Q. 3 温度係数とは何ですか。温度係数はどのように適用されますか。

A.


温度が変化すると、マイクロホンの感度に影響が出ることがあります。IEC 61094-4 (計測用マイクロホン) 規格で必要とされる係数は、温度の変動による感度の変化を見積もるために使われます。

詳細情報:
ダイアフラムの堅さと、ダイアフラムとバックプレート間の空隙は、バネのように作用します(下図参照)。温度、湿度、気圧の変化は、上述のバネ効果を変化させ、従ってマイクロホンの感度を変化させます。感度の変化を補正しないと、エンドユーザーが正確に計測しようとしている音圧の計測値が不正確になります。

wave

環境の変化に伴う感度の変化を補正するもっとも良い方法は、しばらく待ってマイクロホンが安定してから、試験環境における正確な感度を携帯型校正器(CAL200等)で計測することです。

携帯型校正器(またはピストンホン)をお持ちでなければ、仕様書にある係数を用いて計算をして、環境の影響を見積もることができます。
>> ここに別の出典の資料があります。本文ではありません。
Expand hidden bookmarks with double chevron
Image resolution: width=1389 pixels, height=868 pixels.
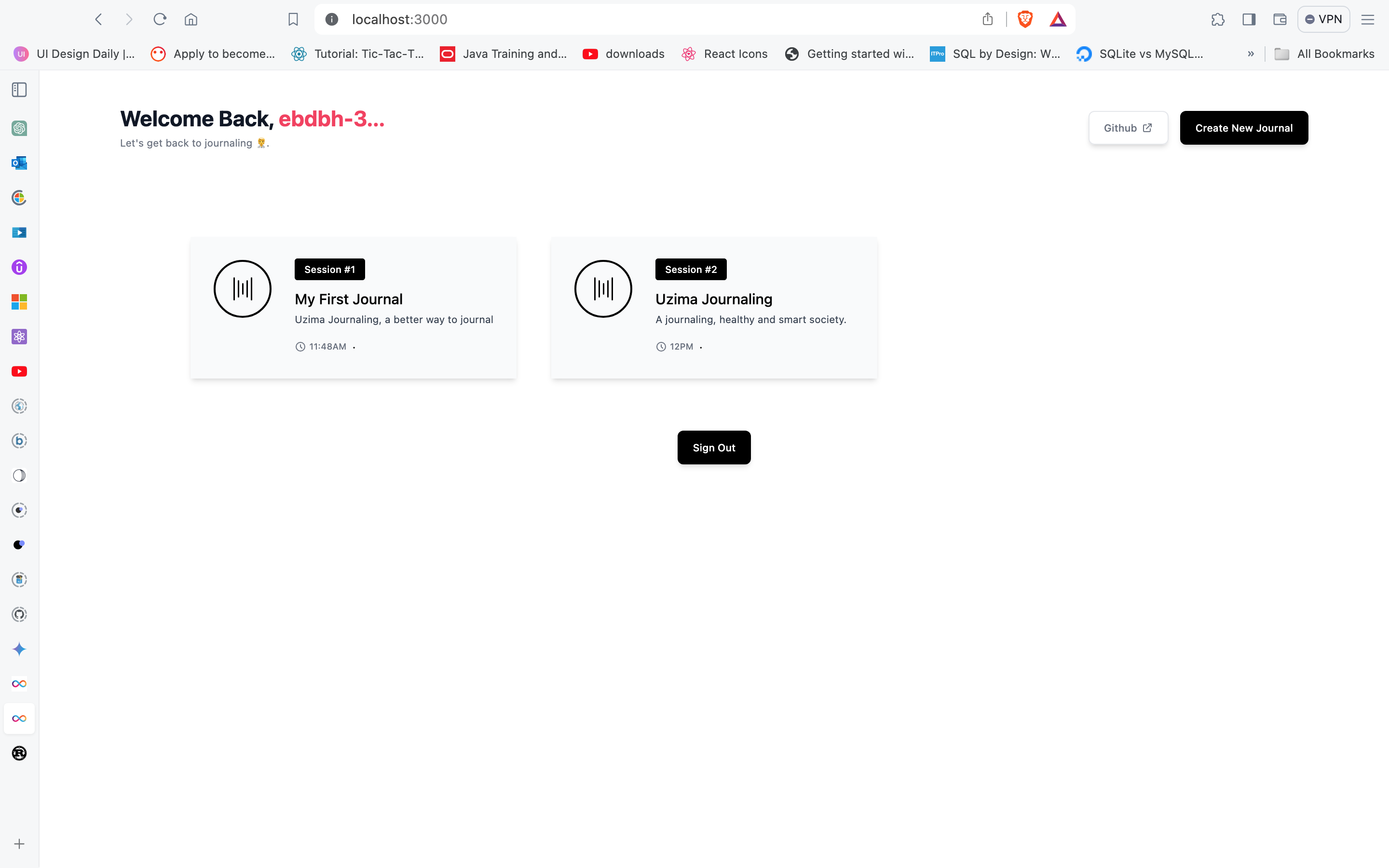coord(1251,54)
この例では、気温の変化による感度の変化を補正します。

全ての校正証明書には、オリジナルのマイクロホンの感度と、校正時の環境条件が示されています(下記参照)。

CAL

温度係数(下表参照)を用いて、環境影響を加えたり差し引いたりできます。正数であれば、右上がりの傾きを意味します(低温では感度が低く、高温では感度が高くなります)。

TEDS

上述の377B02型マイクロホンを使って100℃の環境下で計測する際の感度を計算するには、校正証明書にある温度との差に係数をかけてください。

∆T = 100℃ – 21℃ = 79 ℃ temperature change 79 ℃ * 0.009 dB/℃ = 0.71 dB
377B02型マイクロホンの例では、感度は49.62 mV/Paであり、これは -26.09 dB re 1V/Paに等しくなります。温度変化に伴う感度の変化0.71 dBを-26.09 dBに加算すると、次のような感度が得られます。
0.71 – 26.09 = -25.38 dB re 1V/Pa

新しく求められた-25.38 dB re 1V/Paに、適切な対数換算式を当てはめてmV/Pa単位の感度に換算すると、100℃では53.83 mV/Paというより高い感度が得られます。49.62 mV/Paから53.83 mV/Paへの変化は、直接気温の変化によるものです。

IEC61094-4規格では温度係数は-10℃から+50℃まで求めるよう規定されていますが、PCBでは試験の結果、係数がマイクロホンを使用可能な120℃まで有効であることを確認しました。